The Health Equity and Accountability Act (HEAA), which is a comprehensive legislation introduced on behalf of the Congressional Tri-Caucus comprised of the Congressional Black Caucus, Congressional Asian Pacific American Caucus, and the Congressional Hispanic Caucus, aims to eliminate racial and ethnic health inequities and expand access to high-quality and affordable health care. AACR recommends passage of provisions of the HEAA that would:
- Expand Medicaid under the Affordable Care Act to the remaining states that are yet to implement expansion.
- Increase diversity within the health care workforce by providing grants to HBCUs and Minority-Serving Institutions for counseling, mentoring, and providing financial assistance to recruit underrepresented minority individuals within graduate programs in health care and related fields.
- Implement a Lung Cancer Mortality Reduction Program aimed at reducing lung cancer mortality by at least 25 percent; establish an Interagency Prostate Cancer Coordination and Education Task Force across federal agencies to expand prostate cancer research, screening, awareness, and testing; and require the U.S. HHS to evaluate disparities in the quality of cancer care within Medicare.

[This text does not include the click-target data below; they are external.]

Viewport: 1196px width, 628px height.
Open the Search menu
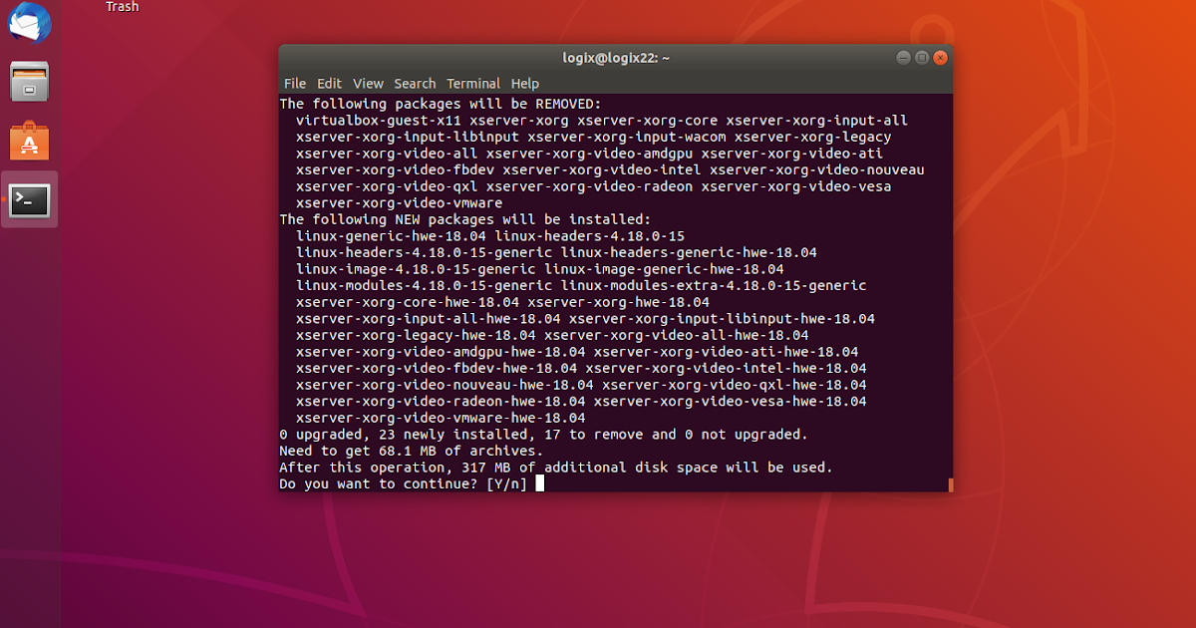(x=415, y=83)
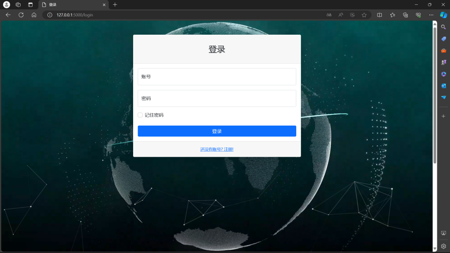Select the 登录 browser tab
Screen dimensions: 450x253
click(x=73, y=4)
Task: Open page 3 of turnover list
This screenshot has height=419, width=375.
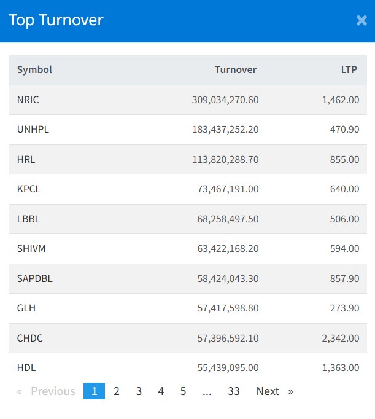Action: [139, 391]
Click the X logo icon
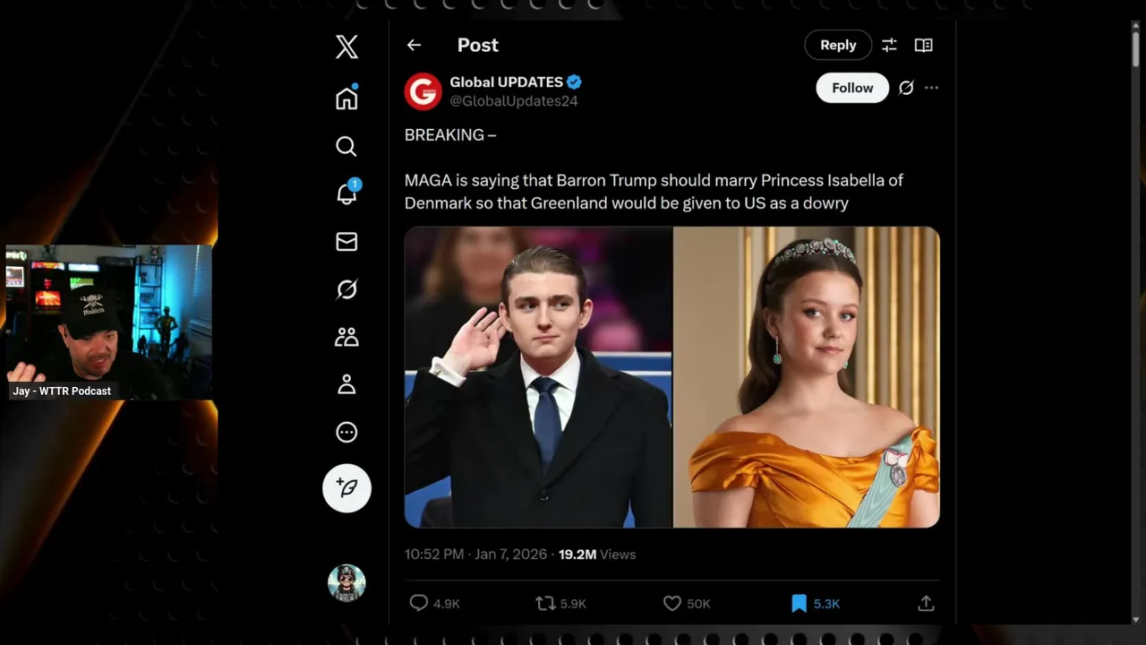1146x645 pixels. 346,47
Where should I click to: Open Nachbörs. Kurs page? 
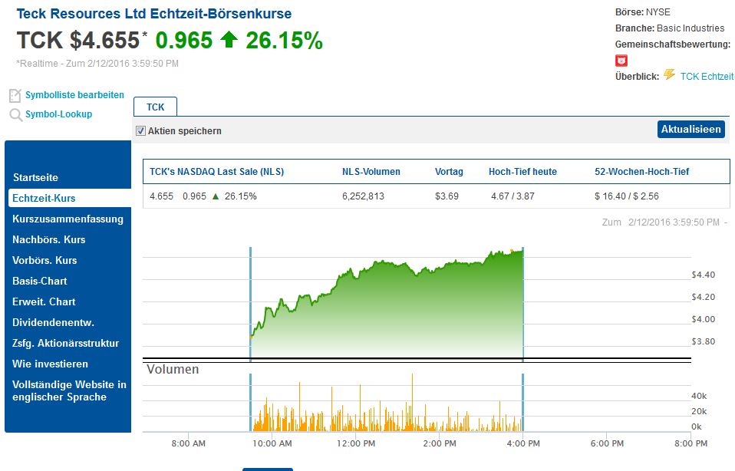48,239
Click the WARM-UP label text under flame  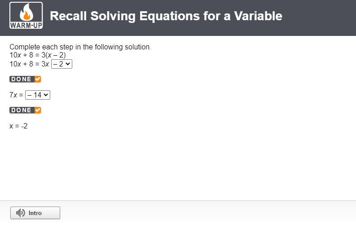26,25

- Reduce the prevalence of tobacco use by expanding coverage for tobacco cessation services under Medicaid and private health insurance plans, increase the excise tax on cigarettes, and create tax parity for other tobacco products.
Fulfilling the recommendations included in our Call to Action demands ongoing, active participation from a broad spectrum of stakeholders. These efforts must be coupled with actions to eradicate the systemic inequities and social injustices that are barriers to health equity, which is one of our most basic human rights.